I'm home for the holidays. After a flurry of final cat-herding, I got a paper submitted and was able to leave town unencumbered by the usual obsessive thinking about work . Cricket flew into BWI from Chi-town two Fridays ago; I picked her up, dropped her off at shopping-ville in WorkBurg, finished my workday, grabbed her, and went into the city.
Nam-Viet on Connecticut Ave. in Cleveland Park sucks. The service sucks, the food is forgettable, even the difficult-to-fuck-up pho, and the people dining near us were douchebags.
There was puttering about the house, and packing. Her parents gave me much-needed kitchen implements. They're delighted that I cook, and surprisingly OK with the fact that I don't really have much by way of gear. I guess the degree has perks. Does getting presents from an SO's parents mean you are now truly committed? In the morning we left for Mexico.
I'll post about Mexico later, when I have pictures to link to.
Friday I got into LAX and was picked up by high school friend Smith, who was on his way home from his perch in the Santa Cruz mountains. He's scruffier than usual, and weighted down with the responsibilities of real job (with people under him!) which is difficult for me to wrap my head around. But he's my oldest friend and seeing him after too long a time is like a cold compress on a fevered brow.
I'm in suburban San Diego now, with the parents. They keep asking me about Cricket, which is cute and not yet annoying.
I bought all my Christmas presents in Mexico. They are all nice gifts, but due to the vagaries of haggling and the third-world economy of rural Mexico, there's an order-of-magnitude difference in price between what I gave my Mom and what I gave my Dad. I'm secretly guilty about this, but also secretly glad that I didn't spend too much money on gifts.
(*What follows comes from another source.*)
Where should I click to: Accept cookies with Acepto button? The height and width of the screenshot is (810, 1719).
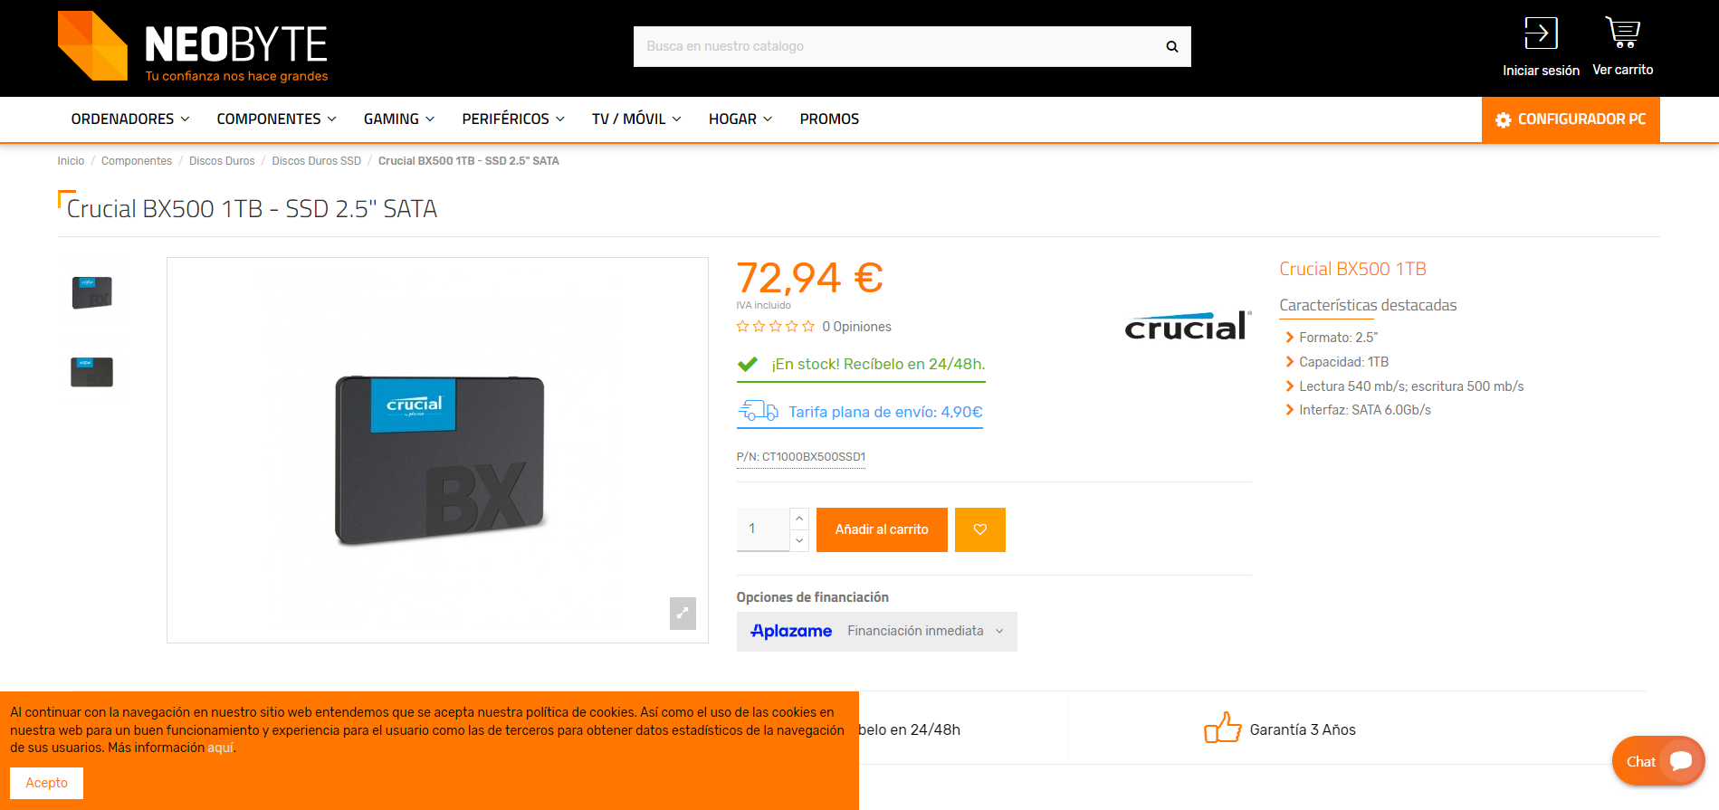(46, 783)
I'm pondering the awkward mysteries of income right now, too: my friend who I caught up with the other day who is a business-manager type at a bustling youth camp that also does corporate/group team-building stuff, pulls in about $1200 a month net, after a small retirement socking-away. I pull in more than twice that, after about the same retirement sock. But I have a car payment ($300) which he does not. I have collision/comprehensive car insurance in the District, making my car insurance $950/6 mo to his $250/6 mo. I pay $1300/mo for a small 1-bedroom apartment in DC, whereas he pays $100/mo for a place on the grounds of the camp where he works. I have a student loan ($100/mo) which he does not. And, finally, I have a elephantine credit card debt that I am aggressively paying down, springing from my PhD years and some youthful indiscretion, which he does not. Neither of us has cable or internet (I steal it) and our cell bills are about the same, and we use about the same amount of gas. I also have decadent habits like rotgut, book-buying, and a girlfriend, none of which he shares.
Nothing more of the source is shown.